Au surplus, la conviction d’être au service du bien en même temps légitime et déchaîne les comportements tyranniques que beaucoup d’entre nous portent en germe. La résistance les exaspère. La jouissance de l’autoritarisme a alors pour pendant ce que Goethe appelait « la bêtise au front de taureau ». C’est ainsi que nos révolutionnaires ont déclenché la Terreur. C’est ainsi qu’à la faveur de la crise du Covid l’inintelligence et l’inhumanité ont envahi les professions médicales et certains secteurs de la fonction publique. La croyance en une noble cause que l’on sert peut conduire, comme l’histoire l’a souvent montré, à commettre des horreurs. Refuser une greffe à une personne qui ne veut pas d’une injection expérimentale, ce n’est pas Auschwitz mais c’est une infamie quand même. Celui qui est capable de cela montre qu’il a perdu une partie de son humanité. De ce fait, il est engagé sur une pente à la faveur de laquelle, dans des circonstances adéquates, il pourrait en perdre le reste. Le nazisme n’est pas un phénomène différent. C’est un piège psychologique redoutable car il se referme lentement. Une propagande bien ciblée, une ingénierie sociale habile font prendre nos commandes par ceux de nos personnages intérieurs les plus manipulables.
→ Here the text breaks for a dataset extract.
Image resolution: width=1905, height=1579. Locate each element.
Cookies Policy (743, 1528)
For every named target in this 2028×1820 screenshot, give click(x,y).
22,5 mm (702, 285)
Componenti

C’est une héroïne de Bergman qui s’exclame (peut-être dans Crimes et chuchotements): « On ne m’a appris qu’à faire plaisir! » Tous ceux qui ont un projet sur nous et veulent nous façonner comme de l’argile exploitent entre autres ce besoin de faire plaisir, concomitant de la peur d’être rejeté, qui peut perdurer après l’enfance tant il a conditionné l’amour que nous recevions et le réconfort qui en résultait. Il est un des éléments intérieurs qui nous rend fragiles et malléables. C’est pour cela qu’entre autres choses demander à des enfants - seulement leur demander - de quel genre ils se sentent est une perversité. L’enfant n’a aucune idée des implications de la question et encore moins de sa réponse. Faute d’un choix qui ne peut s’exprimer qu’avec l’adolescence et le développement hormonal, il cherche à deviner la réponse qui ferait plaisir à l’adulte et finit par se couler dans le moule qu’on lui tend ou qu’il croit qu’on lui tend. Et l’on se retrouve avec des chirurgiens bien gras et les drames du Tavistock Institute.
A ceux qui savent s’y prendre, nous pouvons être façonnables. Sur un plan plus ou moins futile, la puissance de la mode nous le démontre tous les jours. Nous ne manquons pas de faiblesses intérieures, de peurs, de frustrations, d’appétits, de paresses, par lesquels nous saisir et nous manipuler. Alain, philosophe athée, a cette phrase très forte: « L’âme, c’est ce qui résiste ». L’âme est ce qui nous alerte d’abord d’une dérive haïssable qui nous menace. Mais l’âme doit se se fortifier. J’ai un tempérament naturellement polémique, aussi, pour m’assagir, je médite souvent la prière de saint François d’Assise qui commence ainsi:
« « Seigneur, fais de moi un instrument de ta paix,
Là où est la haine, que je mette l’amour.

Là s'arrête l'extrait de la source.